- Extract to read:
● ● ● ●
Tuesday, June 16, 2009

Health Care Costs

Megan McArdle compares the left's promise to cut health care costs to the right's support of tax cuts as a means of growing government revenue. Here's what McArdle has to say on health care, which I'm much more interested in than the Laffer Curve at this point.

I'd say we have substantial empirical evidence that we are not going to control the health care cost inflation which is busting Medicare's budget, much less the new costs the administration is planning to add. We have been trying to control health care costs since the 1970s made it clear that Medicare was going to get really, really expensive. And any idea that you care to name, from comparative effectiveness research to healthcare IT to preventive medicine . . . these have all been on the table for more than thirty years, under one name or another. They haven't happened.

The answer that those promising magical cost reductions need to ask is "Why haven't they happened?" and "What has changed to make them feasible now?" But when I ask this question, I get angry demands that I put forward my plan for cost control, rather than merely critiquing everyone else's. This seems rather like demanding that I put forward my design for a perpetual motion machine before I am allowed to point out problems in the US energy market.

To those who say, pretty reasonably, "Why not demonstrate that you can control these costs in Medicare before asking us to believe you can do it with a broader program?" the response is something like a snapped, "But I don't want to just control Medicare costs! I want universal coverage!" Ah. Well, Republicans don't want to maximize tax revenue; they want to cut taxes. This does not make their now-deliberate wishful thinking any prettier. Nor obligate the rest of us to fulfill their desire at the expense of sound budget policy.


Perhaps the most telling rebuttal was the quite honest point made in the comment section.

Doesn't seem false to me. The evidence is that many other countries spend significantly less than the US while being comparable in relevant public health measures (life expectancy, infant mortality, etc.). So while cutting costs would certainly change the type of care delivered- fewer hip replacements, less heart surgery, etc.- it need not change the effectiveness of the care.


I know, I know, it's not the only reason and may not even be the biggest reason, but it's certainly a factor in the costs of the American system- Ordinary folks get more varied and different kinds of care than in the rest of the world. As I know from when I had my own arthroscopic knee surgery, the waiting lists for similar procedures in countries with government provided care can be months or longer. I didn't avoid a long waiting list for knee surgery because I was rich, I was just covered by a typical health insurance policy. And this is precisely why you will not be able to drastically cut health care costs in this country, because a vast majority of Americans have grown use to and expect that level of service. The lower costs models of other countries can't be applied here because there's no politically feasible way to cut back on anything we've already got.

The public may clamor for lower health care costs, but this is the same public that clamors for lower taxes while demanding more services. The insatiable and economically illiterate demands of the masses are just not possible.
● ● ● ●
- Task list:
**A)** Reproduce the passage of the post on health care costs from "To those who" to "the comment section.", word for word.
**B)** In the post on health care costs, what kind of surgery does the writer report having undergone?
● ● ● ●
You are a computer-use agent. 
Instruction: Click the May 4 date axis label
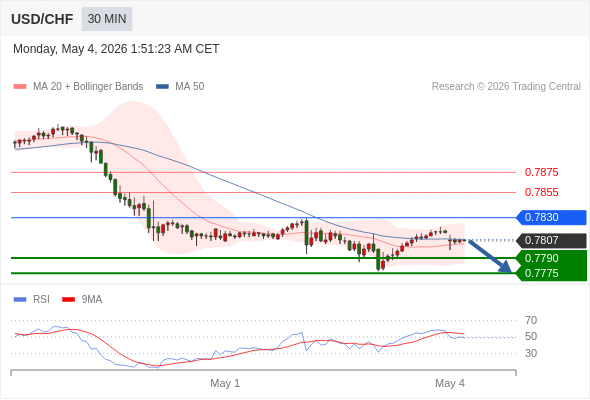tap(450, 383)
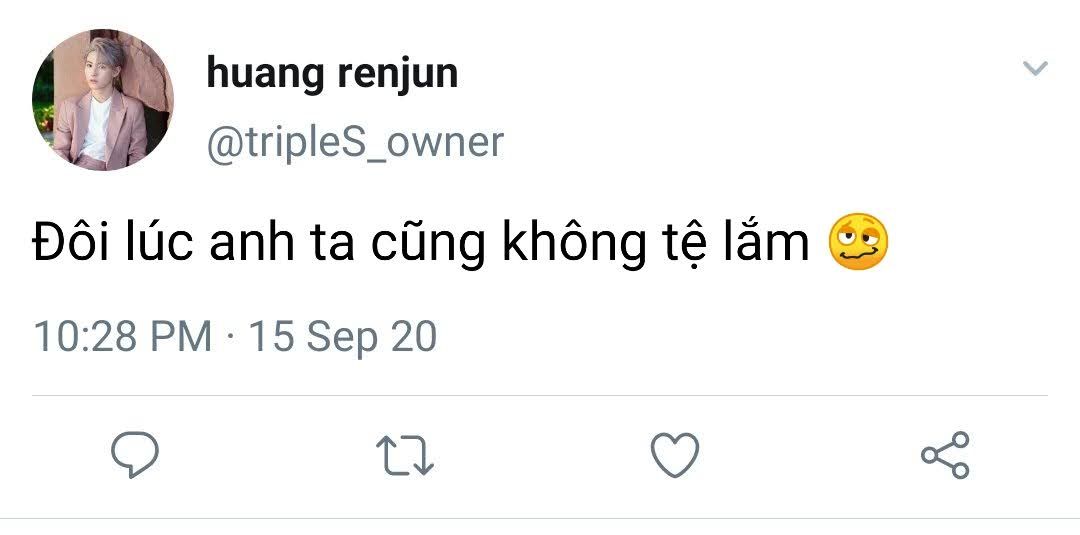Open the @tripleS_owner handle link
The height and width of the screenshot is (535, 1080).
355,143
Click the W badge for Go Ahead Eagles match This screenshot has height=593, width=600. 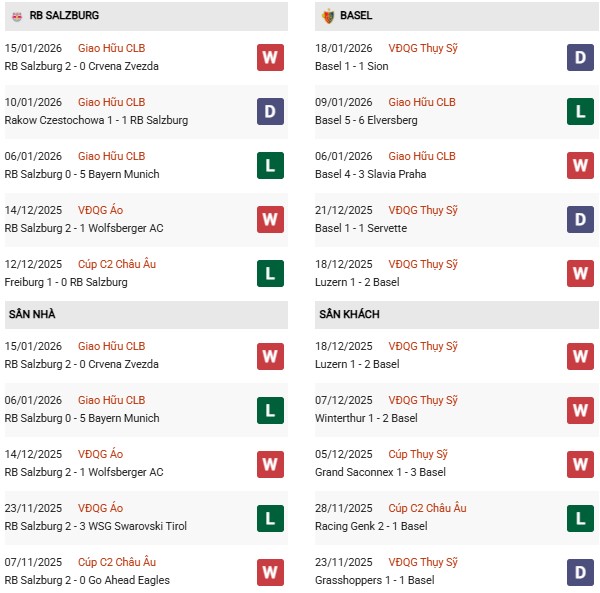click(270, 571)
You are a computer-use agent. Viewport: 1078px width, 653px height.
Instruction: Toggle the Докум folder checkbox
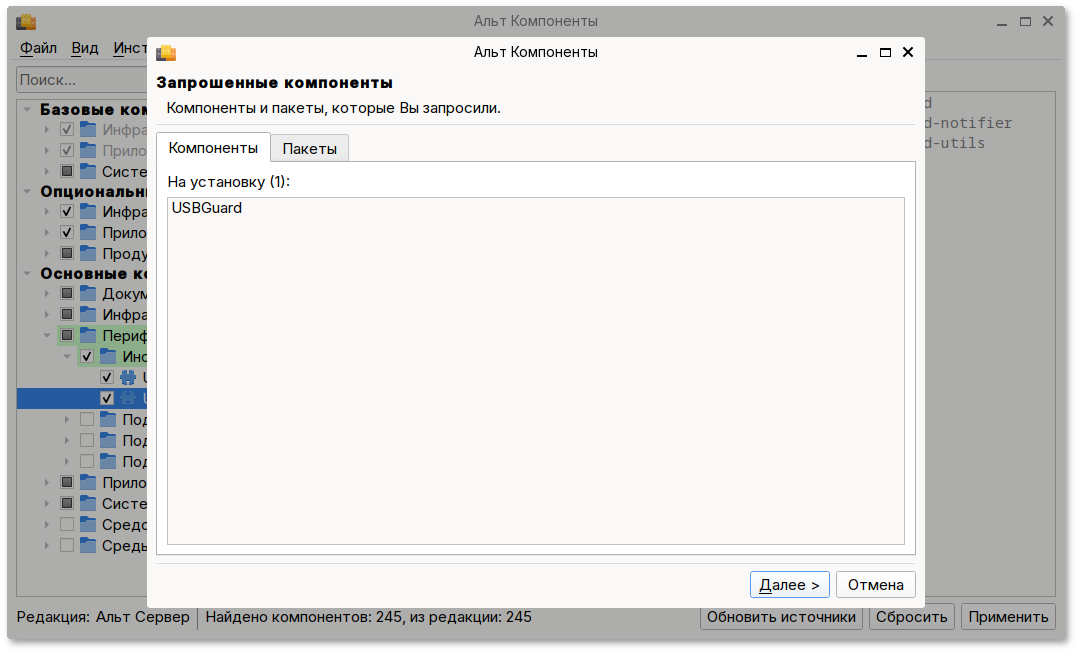(67, 294)
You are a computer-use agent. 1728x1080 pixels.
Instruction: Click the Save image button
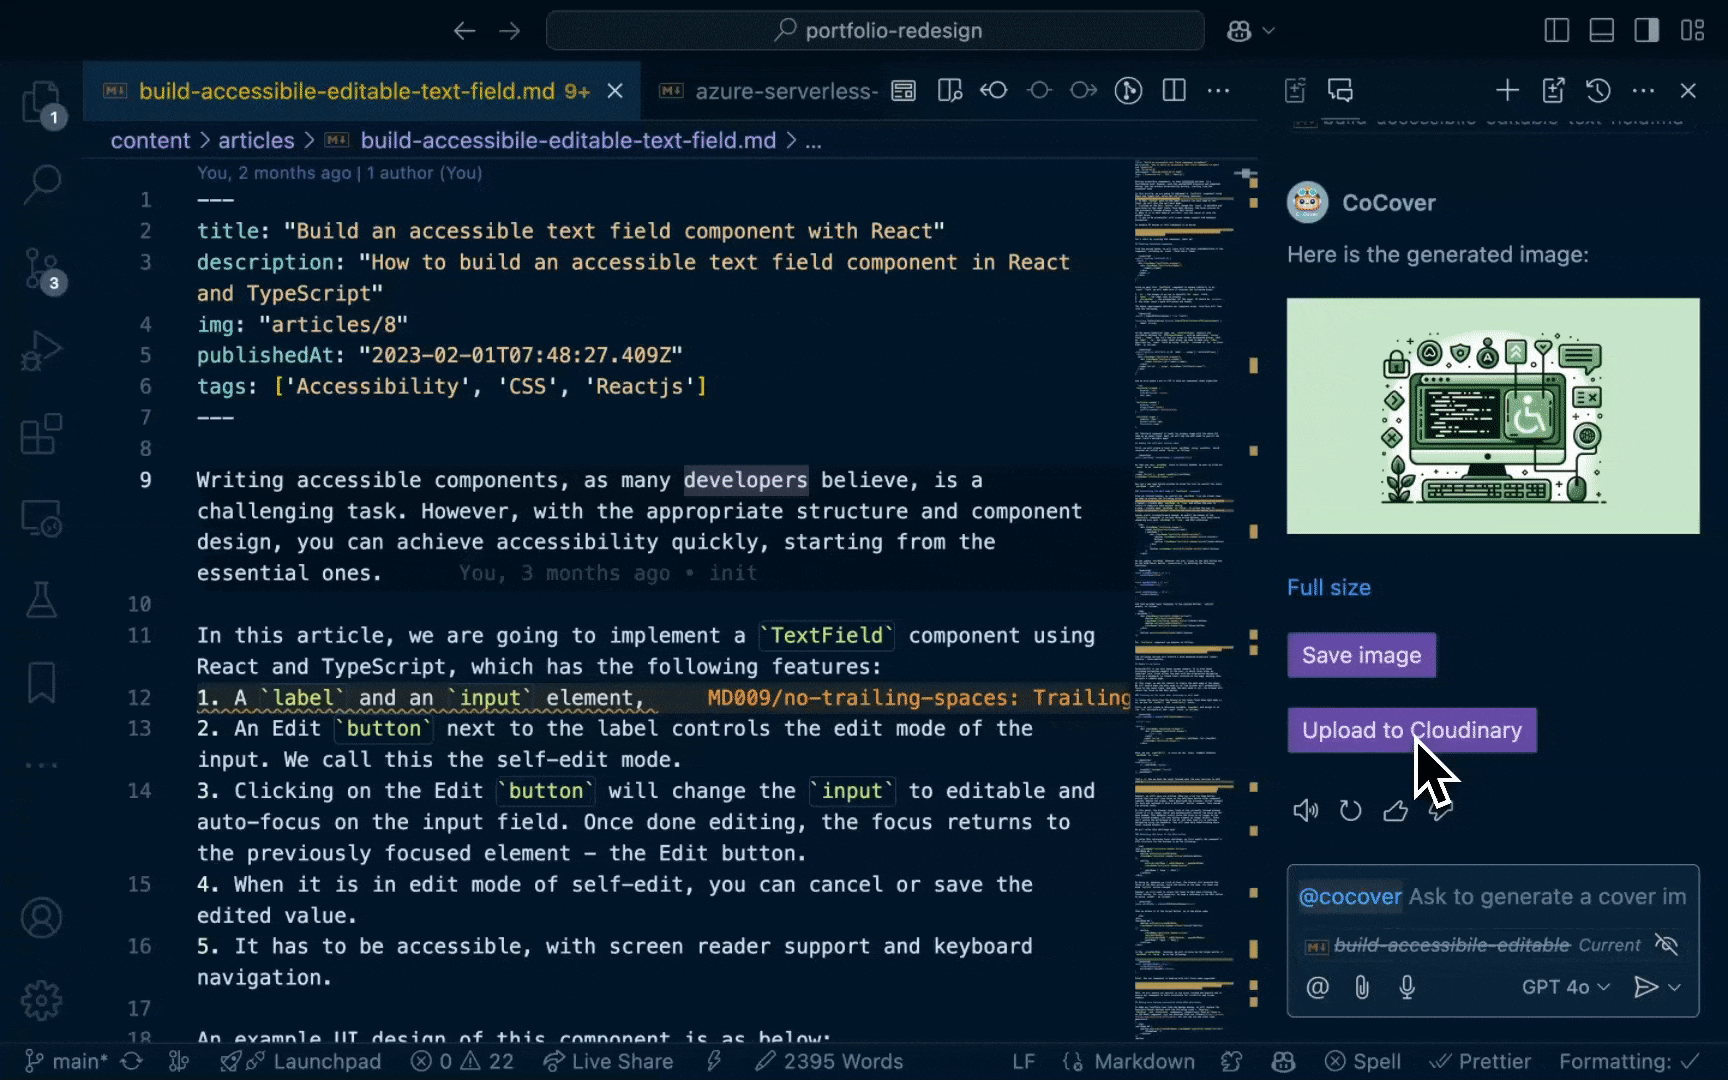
● ● ● ●
- Task results:
**A)**
To those who say, pretty reasonably, "Why not demonstrate that you can control these costs in Medicare before asking us to believe you can do it with a broader program?" the response is something like a snapped, "But I don't want to just control Medicare costs! I want universal coverage!" Ah. Well, Republicans don't want to maximize tax revenue; they want to cut taxes. This does not make their now-deliberate wishful thinking any prettier. Nor obligate the rest of us to fulfill their desire at the expense of sound budget policy.


Perhaps the most telling rebuttal was the quite honest point made in the comment section.

**B)** Arthroscopic knee surgery.